Working closely with them and understanding their games, he said, “you can actually see overt qualities of their gaming style and the way they actually interact with the world around them.”
This knowledge can be used to help them through depression and anxiety, he says.
Someone playing “Minecraft” is going to be completely different from someone playing “World of Warcraft,” he said: “They’re two vastly different genres.” The first is “an online social interaction,” the second “more of a cosmic survival mechanism.”
“If we understand what genres each person gravitates towards, it informs who they are as a person and why they choose that,” Bean said. Then, clinicians can recommend a new game to guide a gamer toward more healthy behavior.
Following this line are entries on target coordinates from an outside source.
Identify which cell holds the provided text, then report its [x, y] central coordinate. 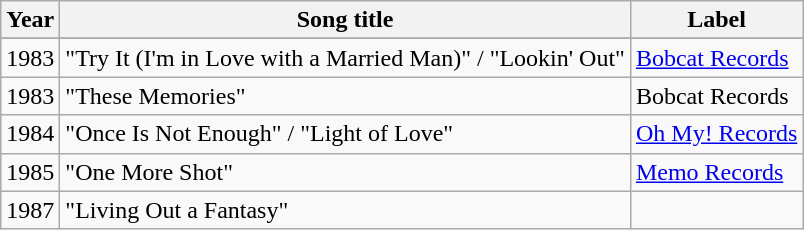
Oh My! Records [716, 134]
"Try It (I'm in Love with a Married Man)" / "Lookin' Out" [346, 58]
1985 [30, 172]
"These Memories" [346, 96]
Memo Records [716, 172]
Label [716, 20]
"Living Out a Fantasy" [346, 210]
1984 [30, 134]
Year [30, 20]
"Once Is Not Enough" / "Light of Love" [346, 134]
"One More Shot" [346, 172]
Song title [346, 20]
1987 [30, 210]
From the cell containing the given text, extract its center point as [x, y] coordinate. 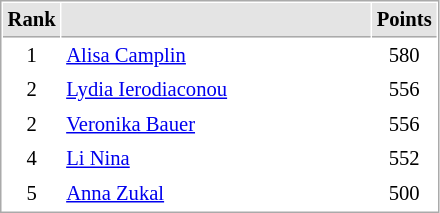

For parents or other loving ones concerned about a much-too-avid gamer, the first step is becoming “as informed as possible,” recommended Bean, who is an author of a guidebook for clinicians wishing to work with gamers. “That’s by far the number one thing that comes in with parents who have concerns is, they don’t even know what games are being played,” he said. The first question to ask, then, is “Why is this interesting to you?”
Ultimately, Bean is not saying gaming disorder doesn’t exist, he just thinks “it’s not really a good idea to go forward with this [diagnosis]. … It really opens the door for anything to be a sickness.”
Absolutely anything — watching too much football on TV, doing too much research — could be considered behaviorally addictive if mental health professionals don’t insist on more rigorous study of the issue, Bean said: “Opening that door is a Pandora’s box.”